An app is a software program that uses the operating system on the device on which it is loaded to allow the user to do various tasks or activities. Apps for desktop or laptop computers are sometimes called desktop applications, whereas those for smartphones, tablets, and wearables (e.g., smart watches), for example, are called mobile apps. With 85% of Americans now owning a smartphone (Pew Research Center, 2019) and 130 billion app downloads in 2020, the number of mobile apps for mental health are rapidly proliferating. Furthermore, current data suggest that the move to “cut-the-cord” on landlines is equally if not more prevalent in low-income homes, which are also more likely to rely on mobile phones as their primary if not only device. Mental health apps offer tremendous potential to decrease mental health care disparities and can be used by clinicians to strengthen and extend the reach of services.

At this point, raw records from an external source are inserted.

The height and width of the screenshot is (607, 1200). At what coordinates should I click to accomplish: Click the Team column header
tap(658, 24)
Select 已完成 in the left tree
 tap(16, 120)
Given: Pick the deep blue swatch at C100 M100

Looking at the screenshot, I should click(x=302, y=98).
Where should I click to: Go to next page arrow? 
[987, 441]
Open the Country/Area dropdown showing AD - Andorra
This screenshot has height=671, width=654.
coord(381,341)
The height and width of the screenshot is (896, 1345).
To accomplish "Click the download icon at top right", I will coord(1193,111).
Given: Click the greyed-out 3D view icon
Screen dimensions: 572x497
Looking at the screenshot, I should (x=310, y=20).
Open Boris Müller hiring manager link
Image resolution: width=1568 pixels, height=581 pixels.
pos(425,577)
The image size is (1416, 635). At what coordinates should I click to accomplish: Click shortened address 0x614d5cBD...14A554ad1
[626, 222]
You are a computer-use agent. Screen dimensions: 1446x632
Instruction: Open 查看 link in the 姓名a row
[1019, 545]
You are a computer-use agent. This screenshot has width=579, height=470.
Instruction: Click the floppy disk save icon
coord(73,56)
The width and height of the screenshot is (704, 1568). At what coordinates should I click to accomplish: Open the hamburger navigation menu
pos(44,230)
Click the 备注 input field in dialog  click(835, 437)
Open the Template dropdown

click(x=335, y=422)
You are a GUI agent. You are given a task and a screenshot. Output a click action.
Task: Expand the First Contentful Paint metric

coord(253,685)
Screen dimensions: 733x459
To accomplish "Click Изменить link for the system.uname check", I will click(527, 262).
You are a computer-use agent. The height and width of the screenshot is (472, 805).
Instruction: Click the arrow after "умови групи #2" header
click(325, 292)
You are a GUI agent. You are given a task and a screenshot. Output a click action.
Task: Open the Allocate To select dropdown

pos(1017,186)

The ubiquity of mobile devices also opens the door for a range of other digital tools that are being increasingly democratized, including virtual reality (i.e., user immersed in technology), augmented reality (i.e., technology integrated into real world of user), and video games, each of which are defined in detail in subsequent sections in this chapter. That said, only 3–4% of the estimated 10,000–20,000 mobile mental health apps available to consumers are considered evidence based, making it critical for clinicians to investigate and evaluate efficacy data before incorporating these apps into treatment (Bry et al., 2018; Larsen et al., 2019; Lecomte et al., 2020). OneMind PsyberGuide attempts to provide consumers with information on currently available mobile mental health apps as well as available data and expert reviews; however, relatively few of the included apps focus on children’s mental health (see Appendix 8).